CHAPTER 5
Amos 5:1-27 . ELEGY OVER THE PROSTRATE KINGDOM: RENEWED EXHORTATIONS TO REPENTANCE: GOD DECLARES THAT THE COMING DAY OF JUDGMENT SHALL BE TERRIBLE TO THE SCORNERS WHO DESPISE IT: CEREMONIAL SERVICES ARE NOT ACCEPTABLE TO HIM WHERE TRUE PIETY EXISTS NOT: ISRAEL SHALL THEREFORE BE REMOVED FAR EASTWARD.
1. lamentation--an elegy for the destruction coming on you. Compare Ezekiel 32:2 , "take up," namely, as a mournful burden ( Ezekiel 19:1 , 27:2 ).
2. virgin of Israel--the Israelite state heretofore unsubdued by foreigners. Compare Isaiah 23:12 , Jeremiah 18:13 , Jeremiah 31:4 Jeremiah 31:21 , Lamentations 2:13 ; may be interpreted, Thou who wast once the "virgin daughter of Zion." Rather, "virgin" as applied to a state implies its beauty, and the delights on which it prides itself, its luxuries, power, and wealth [CALVIN].
no more rise--in the existing order of things: in the Messianic dispensation it is to rise again, according to many prophecies. Compare 2 Kings 6:23 , 24:7 , for the restricted sense of "no more."

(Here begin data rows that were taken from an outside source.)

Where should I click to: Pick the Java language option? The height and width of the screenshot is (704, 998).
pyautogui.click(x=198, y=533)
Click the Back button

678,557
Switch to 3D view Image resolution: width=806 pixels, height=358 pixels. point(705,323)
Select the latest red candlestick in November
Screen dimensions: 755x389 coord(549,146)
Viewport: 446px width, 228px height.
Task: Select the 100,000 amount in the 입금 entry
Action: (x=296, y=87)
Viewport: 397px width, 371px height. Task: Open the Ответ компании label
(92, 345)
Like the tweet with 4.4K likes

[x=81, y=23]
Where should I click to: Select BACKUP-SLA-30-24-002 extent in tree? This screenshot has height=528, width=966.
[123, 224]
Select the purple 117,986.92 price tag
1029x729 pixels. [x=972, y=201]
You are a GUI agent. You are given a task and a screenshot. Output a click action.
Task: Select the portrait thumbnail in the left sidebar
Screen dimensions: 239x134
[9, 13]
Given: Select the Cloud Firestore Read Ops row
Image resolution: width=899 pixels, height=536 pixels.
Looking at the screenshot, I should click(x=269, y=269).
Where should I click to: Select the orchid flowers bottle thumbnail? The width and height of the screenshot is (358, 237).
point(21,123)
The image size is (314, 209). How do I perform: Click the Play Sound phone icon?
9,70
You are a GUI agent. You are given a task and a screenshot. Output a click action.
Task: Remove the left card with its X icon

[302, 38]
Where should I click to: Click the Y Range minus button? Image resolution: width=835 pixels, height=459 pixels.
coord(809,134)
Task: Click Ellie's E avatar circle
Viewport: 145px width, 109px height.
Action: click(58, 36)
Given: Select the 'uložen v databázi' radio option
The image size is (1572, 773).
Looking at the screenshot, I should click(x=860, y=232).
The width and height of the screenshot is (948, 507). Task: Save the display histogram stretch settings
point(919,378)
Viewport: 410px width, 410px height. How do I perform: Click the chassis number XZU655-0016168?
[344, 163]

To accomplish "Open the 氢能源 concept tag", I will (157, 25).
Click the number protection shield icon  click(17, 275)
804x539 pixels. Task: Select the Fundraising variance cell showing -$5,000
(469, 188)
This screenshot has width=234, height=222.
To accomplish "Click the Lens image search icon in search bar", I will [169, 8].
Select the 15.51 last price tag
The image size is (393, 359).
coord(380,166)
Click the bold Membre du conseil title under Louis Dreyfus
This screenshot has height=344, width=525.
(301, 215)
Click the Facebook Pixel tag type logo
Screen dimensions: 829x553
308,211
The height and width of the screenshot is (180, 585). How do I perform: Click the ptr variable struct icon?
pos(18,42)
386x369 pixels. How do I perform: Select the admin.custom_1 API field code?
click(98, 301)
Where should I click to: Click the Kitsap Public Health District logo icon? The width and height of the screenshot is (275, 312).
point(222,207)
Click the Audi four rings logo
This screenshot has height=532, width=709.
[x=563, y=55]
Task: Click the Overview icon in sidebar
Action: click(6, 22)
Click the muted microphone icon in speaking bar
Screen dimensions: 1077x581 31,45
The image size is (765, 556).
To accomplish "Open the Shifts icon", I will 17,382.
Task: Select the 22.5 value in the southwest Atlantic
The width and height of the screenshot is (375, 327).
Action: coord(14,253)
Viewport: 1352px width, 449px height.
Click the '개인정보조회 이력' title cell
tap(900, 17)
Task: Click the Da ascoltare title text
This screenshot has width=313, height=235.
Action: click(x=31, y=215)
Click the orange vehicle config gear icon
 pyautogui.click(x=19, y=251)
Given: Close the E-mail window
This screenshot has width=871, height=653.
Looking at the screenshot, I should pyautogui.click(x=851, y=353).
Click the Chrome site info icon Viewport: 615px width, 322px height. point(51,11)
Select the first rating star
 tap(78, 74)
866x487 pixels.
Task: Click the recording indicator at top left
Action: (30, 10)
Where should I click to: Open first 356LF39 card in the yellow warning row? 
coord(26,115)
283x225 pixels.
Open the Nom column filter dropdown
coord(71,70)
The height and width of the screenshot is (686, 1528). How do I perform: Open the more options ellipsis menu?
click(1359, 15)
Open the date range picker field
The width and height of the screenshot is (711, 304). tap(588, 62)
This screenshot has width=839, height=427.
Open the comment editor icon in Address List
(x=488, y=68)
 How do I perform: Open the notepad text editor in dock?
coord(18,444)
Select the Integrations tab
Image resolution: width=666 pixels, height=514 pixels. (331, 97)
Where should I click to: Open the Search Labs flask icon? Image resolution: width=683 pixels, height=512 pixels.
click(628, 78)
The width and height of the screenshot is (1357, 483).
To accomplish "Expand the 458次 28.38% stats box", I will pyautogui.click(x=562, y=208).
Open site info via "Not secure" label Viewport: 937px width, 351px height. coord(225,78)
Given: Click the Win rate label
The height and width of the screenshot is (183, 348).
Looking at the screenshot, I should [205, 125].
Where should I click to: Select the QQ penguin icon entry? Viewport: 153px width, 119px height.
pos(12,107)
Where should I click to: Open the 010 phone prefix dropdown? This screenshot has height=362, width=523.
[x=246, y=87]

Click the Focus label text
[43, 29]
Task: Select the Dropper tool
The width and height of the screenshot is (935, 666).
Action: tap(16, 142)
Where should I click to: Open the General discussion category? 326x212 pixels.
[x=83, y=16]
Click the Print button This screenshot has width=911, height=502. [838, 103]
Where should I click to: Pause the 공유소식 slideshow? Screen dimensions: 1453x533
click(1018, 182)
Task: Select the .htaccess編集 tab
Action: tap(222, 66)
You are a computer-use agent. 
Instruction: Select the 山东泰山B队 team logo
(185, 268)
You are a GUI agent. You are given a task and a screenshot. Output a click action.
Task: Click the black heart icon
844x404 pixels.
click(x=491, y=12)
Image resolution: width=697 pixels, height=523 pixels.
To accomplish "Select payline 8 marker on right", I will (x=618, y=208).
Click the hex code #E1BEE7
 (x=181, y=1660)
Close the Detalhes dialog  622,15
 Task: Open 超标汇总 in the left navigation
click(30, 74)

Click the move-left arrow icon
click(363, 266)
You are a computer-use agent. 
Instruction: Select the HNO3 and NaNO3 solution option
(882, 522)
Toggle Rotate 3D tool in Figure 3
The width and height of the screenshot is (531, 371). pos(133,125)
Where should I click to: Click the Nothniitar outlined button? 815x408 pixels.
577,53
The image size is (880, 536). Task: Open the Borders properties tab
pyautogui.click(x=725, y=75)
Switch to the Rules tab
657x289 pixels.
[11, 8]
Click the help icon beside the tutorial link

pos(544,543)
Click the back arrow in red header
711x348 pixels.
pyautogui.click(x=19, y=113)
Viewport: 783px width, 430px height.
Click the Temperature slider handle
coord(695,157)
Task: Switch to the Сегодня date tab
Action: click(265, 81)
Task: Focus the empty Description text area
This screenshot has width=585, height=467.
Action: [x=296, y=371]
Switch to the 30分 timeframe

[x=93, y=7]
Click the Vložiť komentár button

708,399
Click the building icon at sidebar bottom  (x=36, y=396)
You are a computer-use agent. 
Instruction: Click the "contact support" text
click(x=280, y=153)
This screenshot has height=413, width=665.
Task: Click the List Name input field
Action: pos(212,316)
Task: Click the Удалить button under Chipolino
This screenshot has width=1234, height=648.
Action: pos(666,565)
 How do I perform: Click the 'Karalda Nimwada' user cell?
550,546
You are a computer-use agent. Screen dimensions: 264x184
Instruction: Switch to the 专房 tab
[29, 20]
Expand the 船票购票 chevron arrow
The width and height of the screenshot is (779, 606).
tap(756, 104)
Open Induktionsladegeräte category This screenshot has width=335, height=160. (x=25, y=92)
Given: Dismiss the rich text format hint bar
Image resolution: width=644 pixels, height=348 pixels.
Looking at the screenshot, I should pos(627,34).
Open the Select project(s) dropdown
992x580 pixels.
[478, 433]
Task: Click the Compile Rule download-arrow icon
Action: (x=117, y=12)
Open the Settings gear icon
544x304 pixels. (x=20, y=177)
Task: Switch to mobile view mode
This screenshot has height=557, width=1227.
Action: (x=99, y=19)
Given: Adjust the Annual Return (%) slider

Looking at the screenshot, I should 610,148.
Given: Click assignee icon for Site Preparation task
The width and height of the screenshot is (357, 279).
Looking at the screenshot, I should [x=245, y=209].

forsaken upon her land--or, "prostrated upon," &c. (compare Ezekiel 29:5 , 32:4 ) [MAURER].
3. went out by a thousand--that is, "the city from which there used to go out a thousand" equipped for war. "City" is put for "the inhabitants of the city," as in Amos 4:8 .
shall leave . . . hundred--shall have only a hundred left, the rest being destroyed by sword and pestilence ( Deuteronomy 28:62 ).
4. Seek ye me, and ye shall live--literally, "Seek . . . Me, and live." The second imperative expresses the certainty of "life" (escape from judgment) resulting from obedience to the precept in the first imperative. If they perish, it is their own fault; God would forgive, if they would repent ( Isaiah 55:3 Isaiah 55:6 ).
5. seek not Beth-el--that is, the calves at Beth-el.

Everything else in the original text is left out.